Ihr Ziel » Zu wem und wohin kommt Kip laut dem Textauszug, nachdem er sein zerrüttetes Elternhaus verlassen hat?

Textauszug »
------------------------------------------------

Ein Lobgesang auf den Metal-Gott.
Florida in den späten 80ern: Christopher Chanticleer – genannt Kip – Norvald verschlägt es aus seinem zerrütteten Elternhaus zu seiner Oma nach Venice Beach. Sie kümmert sich liebevoll um den Teenager, doch das neue Umfeld trägt nicht dazu bei, Kips depressive und dissoziative Episoden zu lindern. In Venice Beach ist praktisch nichts los, es ist der Sammelpfuhl für Senioren, die sich dorthin zurückziehen, um in Ruhe zu sterben. Einen Hoffnungsschimmer bietet die Freundschaft mit Leslie Z, der als individualistischer, flamboyant gekleideter, bisexueller und afroamerikanischer Sohn jüdischer Adoptiveltern hier selbst wahrlich keinen leichten Stand hat. Leslie’s Ventil jedoch ist eine ganz besondere Musik, die für ihn quasi seine eigene Religion darstellt und an die er den „jungfräulichen“ Kip heranführt: Heavy Metal.

------------------------------------------------

Dateneinträge »

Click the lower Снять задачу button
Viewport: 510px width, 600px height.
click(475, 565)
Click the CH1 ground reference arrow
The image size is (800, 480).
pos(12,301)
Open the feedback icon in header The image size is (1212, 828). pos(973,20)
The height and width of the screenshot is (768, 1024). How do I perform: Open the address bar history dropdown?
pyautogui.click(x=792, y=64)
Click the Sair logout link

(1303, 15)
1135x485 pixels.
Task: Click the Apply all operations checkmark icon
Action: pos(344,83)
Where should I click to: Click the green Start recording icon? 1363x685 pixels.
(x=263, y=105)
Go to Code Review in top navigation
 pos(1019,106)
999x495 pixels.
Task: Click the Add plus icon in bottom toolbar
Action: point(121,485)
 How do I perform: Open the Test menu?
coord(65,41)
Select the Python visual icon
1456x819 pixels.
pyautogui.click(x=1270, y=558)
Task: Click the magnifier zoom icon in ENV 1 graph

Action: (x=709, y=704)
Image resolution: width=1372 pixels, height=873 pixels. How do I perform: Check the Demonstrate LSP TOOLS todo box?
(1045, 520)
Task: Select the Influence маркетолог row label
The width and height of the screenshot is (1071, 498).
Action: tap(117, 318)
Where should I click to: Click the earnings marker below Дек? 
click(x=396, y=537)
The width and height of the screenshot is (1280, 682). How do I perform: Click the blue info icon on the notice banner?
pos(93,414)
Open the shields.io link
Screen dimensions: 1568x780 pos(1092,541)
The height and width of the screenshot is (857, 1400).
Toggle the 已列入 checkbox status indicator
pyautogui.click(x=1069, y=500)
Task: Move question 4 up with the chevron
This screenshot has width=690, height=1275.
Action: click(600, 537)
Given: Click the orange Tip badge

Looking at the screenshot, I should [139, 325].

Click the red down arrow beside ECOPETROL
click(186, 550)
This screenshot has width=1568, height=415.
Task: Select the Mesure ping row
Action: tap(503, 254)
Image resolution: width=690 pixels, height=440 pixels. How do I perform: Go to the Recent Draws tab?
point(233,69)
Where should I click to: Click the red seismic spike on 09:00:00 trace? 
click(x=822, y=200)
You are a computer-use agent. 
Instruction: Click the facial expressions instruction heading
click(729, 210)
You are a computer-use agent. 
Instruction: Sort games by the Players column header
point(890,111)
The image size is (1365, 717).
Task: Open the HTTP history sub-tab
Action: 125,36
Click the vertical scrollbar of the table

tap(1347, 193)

------------------------------------------------

Antwort zur Aufgabe » Zu seiner Oma nach Venice Beach.